A report from the National Audit Office (NAO) found that HM Revenue & Customs has identified £68 million in arrears for more than 313,000 workers since the minimum wage was introduced in April 1999. Some 58,000 workers still have money outstanding in underpaid wages, compared to just 26,000 in 2014-15.
Government needs to reduce the time it takes to investigate complaints and resolve casesAmyas Morse
On 1 April this year, the minimum amount per hour a worker can be paid was increased to £7.20 from £6.75 for workers aged 25 and older after the introduction of the National Living Wage. The National Minimum Wage still applies to those aged 21-24 years old.
The NAO said that in the last financial year, HMRC identified £10.3m in arrears, compared with £3.3m in 2014-15. Unions warned the problem of underpayments was likely to get worse this year with the start of the Living Wage.
The Office for National Statistics reckons there were 209,000 jobs with pay less than the National Minimum Wage held by employees aged 16 and over in April 2015 – 0.8 per cent of UK employee jobs.

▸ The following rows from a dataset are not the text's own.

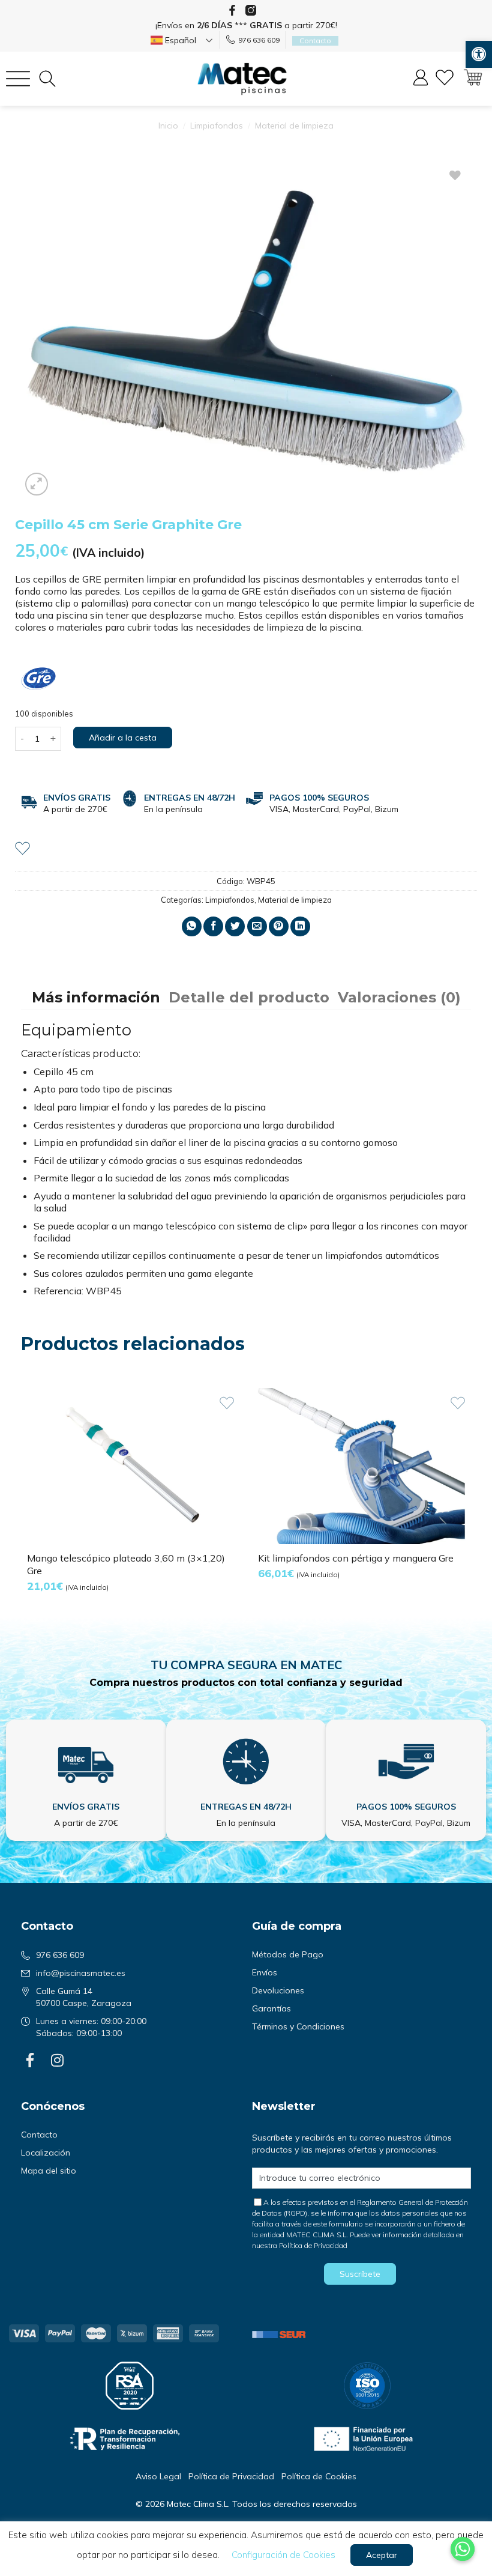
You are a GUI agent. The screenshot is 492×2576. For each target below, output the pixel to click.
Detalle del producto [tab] (249, 997)
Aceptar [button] (381, 2555)
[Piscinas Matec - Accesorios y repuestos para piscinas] (241, 78)
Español (179, 40)
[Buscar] (47, 79)
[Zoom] (37, 484)
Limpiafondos (216, 125)
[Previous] (22, 1501)
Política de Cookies (318, 2476)
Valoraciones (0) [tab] (399, 997)
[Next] (470, 1501)
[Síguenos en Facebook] (232, 10)
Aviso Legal (158, 2476)
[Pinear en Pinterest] (279, 926)
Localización (45, 2152)
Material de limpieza (294, 125)
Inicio (168, 125)
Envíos (264, 1972)
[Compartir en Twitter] (235, 926)
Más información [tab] (96, 997)
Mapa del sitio (48, 2170)
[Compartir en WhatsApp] (192, 926)
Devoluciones (278, 1990)
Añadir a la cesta (123, 737)
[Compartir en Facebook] (213, 926)
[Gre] (39, 679)
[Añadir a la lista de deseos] (22, 847)
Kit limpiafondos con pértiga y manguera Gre (356, 1558)
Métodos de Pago (287, 1954)
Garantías (271, 2008)
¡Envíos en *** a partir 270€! (246, 25)
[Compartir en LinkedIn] (300, 926)
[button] (479, 54)
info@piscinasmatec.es (80, 1973)
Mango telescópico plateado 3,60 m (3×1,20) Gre (126, 1564)
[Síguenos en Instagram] (251, 10)
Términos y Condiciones (298, 2026)
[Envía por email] (257, 926)
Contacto (39, 2134)
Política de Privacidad (313, 2245)
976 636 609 (259, 39)
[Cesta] (473, 78)
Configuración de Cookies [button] (283, 2554)
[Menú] (18, 79)
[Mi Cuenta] (421, 78)
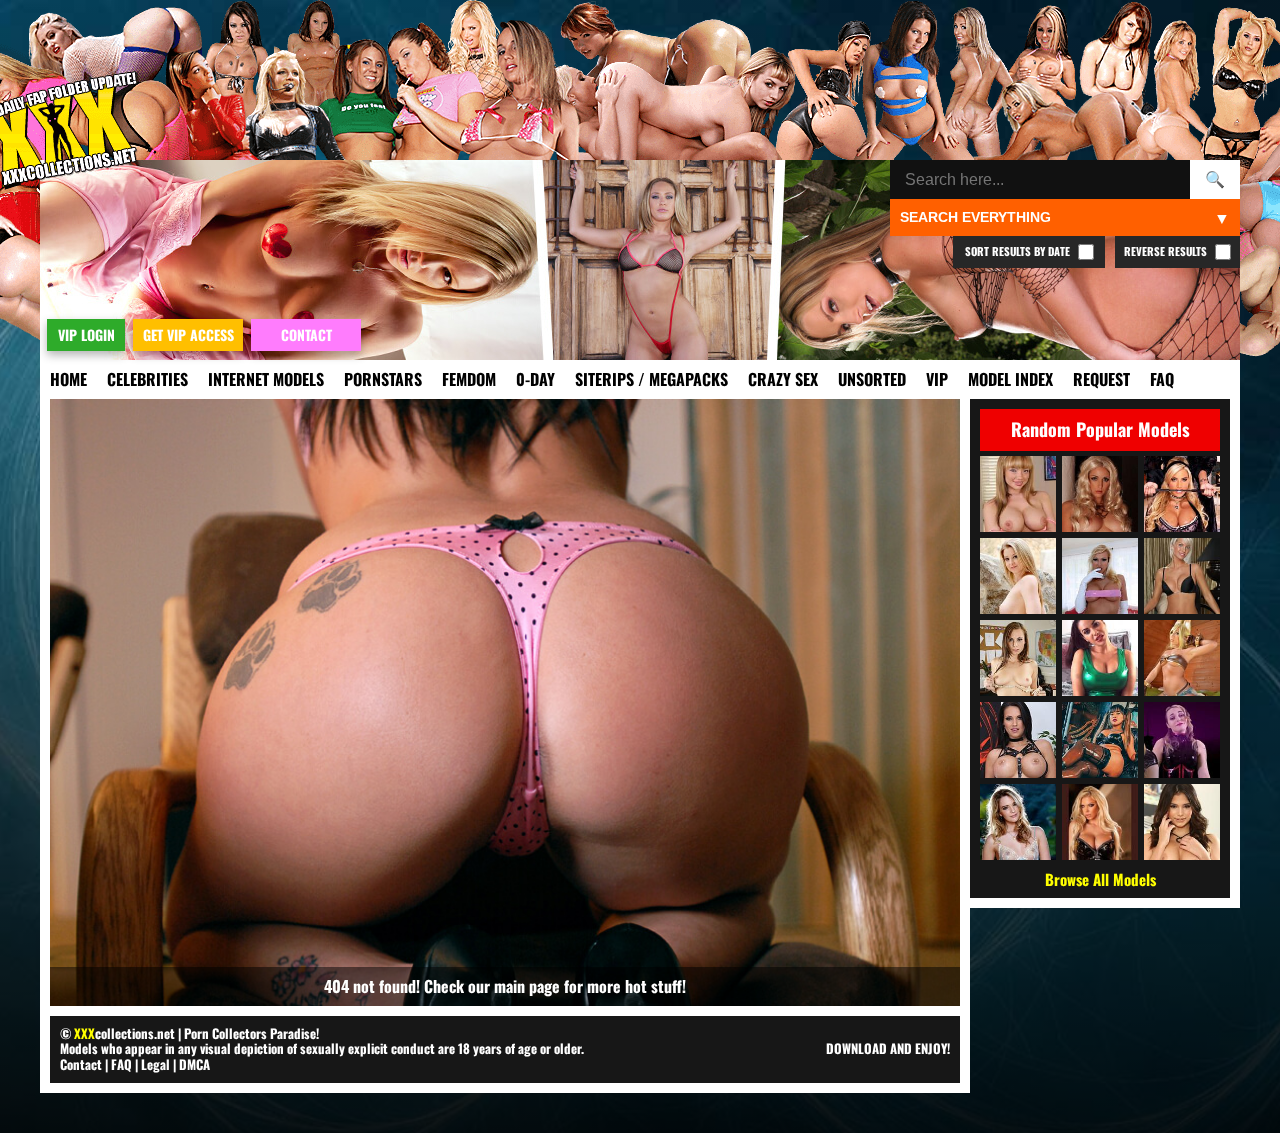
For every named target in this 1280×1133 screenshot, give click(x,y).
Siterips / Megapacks (651, 379)
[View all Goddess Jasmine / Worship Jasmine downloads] (1100, 658)
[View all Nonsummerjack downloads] (1182, 658)
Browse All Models (1100, 879)
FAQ (1162, 379)
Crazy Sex (783, 379)
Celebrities (147, 379)
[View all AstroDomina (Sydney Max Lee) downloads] (1100, 740)
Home (68, 379)
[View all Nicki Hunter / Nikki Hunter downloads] (1100, 576)
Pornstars (383, 379)
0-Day (535, 379)
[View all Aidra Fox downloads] (1018, 658)
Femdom (469, 379)
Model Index (1010, 379)
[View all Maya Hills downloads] (1018, 494)
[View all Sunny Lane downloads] (1018, 576)
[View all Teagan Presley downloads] (1182, 494)
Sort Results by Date (1019, 251)
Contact (81, 1064)
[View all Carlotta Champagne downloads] (1100, 494)
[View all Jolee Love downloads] (1018, 740)
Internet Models (266, 379)
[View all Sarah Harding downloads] (1182, 576)
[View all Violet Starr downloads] (1182, 822)
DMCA (194, 1064)
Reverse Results (1167, 251)
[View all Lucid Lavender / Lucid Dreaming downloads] (1182, 740)
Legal (155, 1064)
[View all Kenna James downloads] (1018, 822)
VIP (937, 379)
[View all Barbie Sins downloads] (1100, 822)
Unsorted (872, 379)
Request (1101, 379)
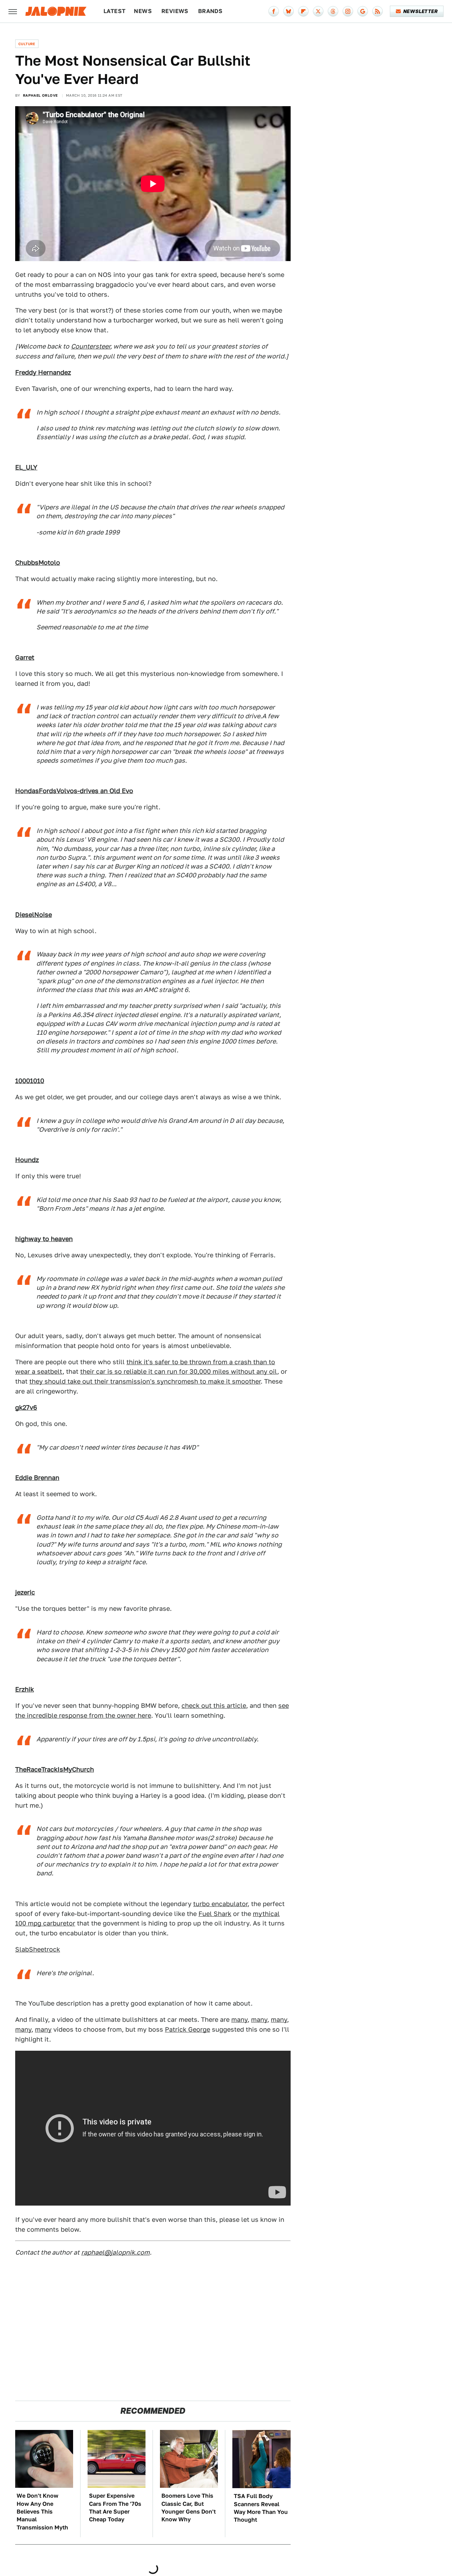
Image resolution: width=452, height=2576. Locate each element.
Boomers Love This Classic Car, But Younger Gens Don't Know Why (188, 2507)
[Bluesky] (288, 11)
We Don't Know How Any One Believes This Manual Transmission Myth (42, 2511)
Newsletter (420, 11)
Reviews (175, 11)
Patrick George (187, 2029)
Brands (210, 11)
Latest (114, 11)
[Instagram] (348, 11)
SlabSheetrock (37, 1949)
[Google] (362, 11)
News (143, 11)
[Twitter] (318, 11)
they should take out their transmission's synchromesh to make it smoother (145, 1381)
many (239, 2019)
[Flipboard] (303, 11)
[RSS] (377, 11)
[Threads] (333, 11)
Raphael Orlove (40, 95)
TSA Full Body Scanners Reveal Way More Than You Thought (261, 2508)
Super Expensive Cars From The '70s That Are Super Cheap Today (115, 2507)
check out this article (214, 1705)
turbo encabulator (220, 1903)
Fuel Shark (214, 1913)
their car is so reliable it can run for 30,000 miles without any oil (178, 1371)
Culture (26, 44)
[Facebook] (273, 11)
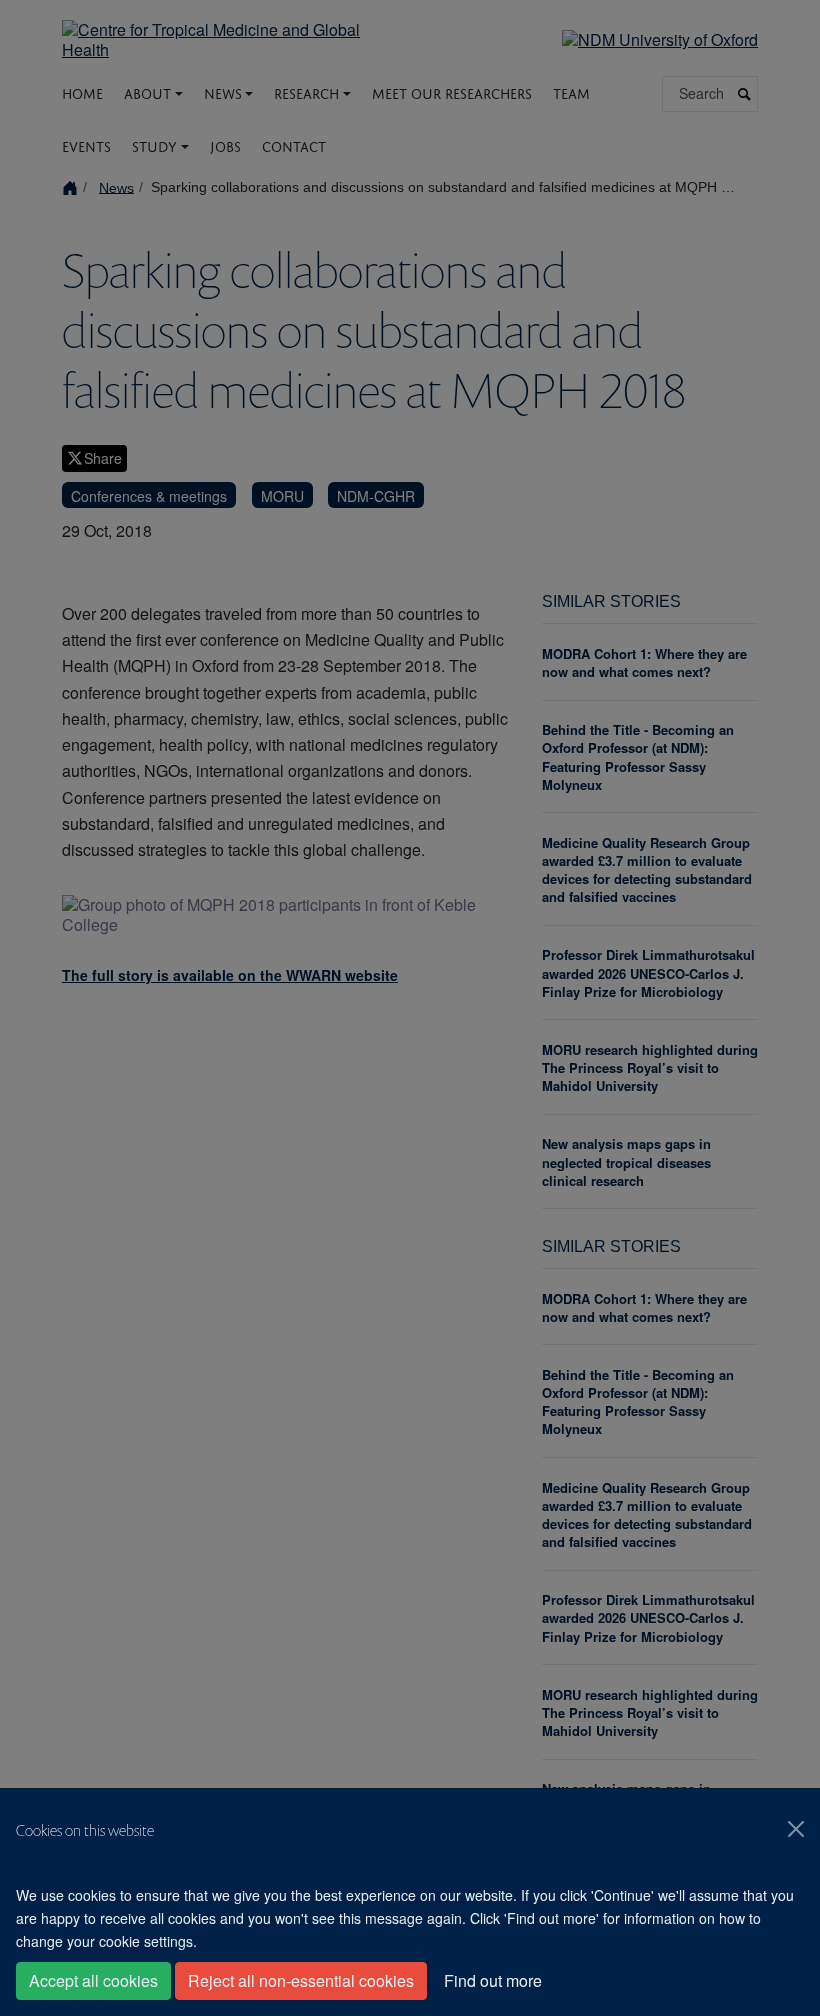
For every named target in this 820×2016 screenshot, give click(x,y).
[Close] (796, 1829)
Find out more (493, 1980)
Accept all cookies (93, 1980)
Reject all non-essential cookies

The care sector is particularly hard hit by low wages, with the Low Pay Commission estimating that up 10.6 per cent of care workers may not be paid the National Minimum Wage.
Unite Scottish secretary, Pat Rafferty said: “The figures released today show that bad employers are willing to take the risk that they won’t get caught by exploiting the lowest-paid workers in society. The government must do more to guard against this by taking action against these companies and to recoup all losses for workers, many of which are already low paid.”
He added: “We have seen the devious ways in which some employers have tried to claw back the costs following the introduction of the National Living Wage last month. Workers have lost weekend and holiday pay, subsidised food allowances, reductions in break times and the removal of shift allowances.”
Amyas Morse, head of the National Audit Office, said: “With the implementation of the National Living Wage, it is even more important that the government ensures its compliance programme reflects the changing risks within the labour market, and maintains its progress in ensuring all employers pay the minimum wage. The government also needs to reduce the time it takes to investigate complaints and resolve cases.”
HMRC has significantly reduced the average time taken to investigate complaints about employers’ non-compliance with the National Minimum Wage, but some complainants – around 17 per cent – still have to wait over 240 days to get their cases resolved.
However, the NAO’s analysis of HMRC’s caseload shows 72 per cent of open cases are less than 120 days old compared to 42 per cent in December 2013.
Meg Hillier, chair of the Committee of Public Accounts, said: “The National Minimum Wage and the National Living Wage will only be effective if they are properly enforced and if employers are prevented from coming up with workarounds to exploit workers.”
She added: “I am concerned that over 15 per cent of worker complaints to HMRC are still taking over 240 days to complete, leaving a significant number of workers waiting for wages they are legally owed.”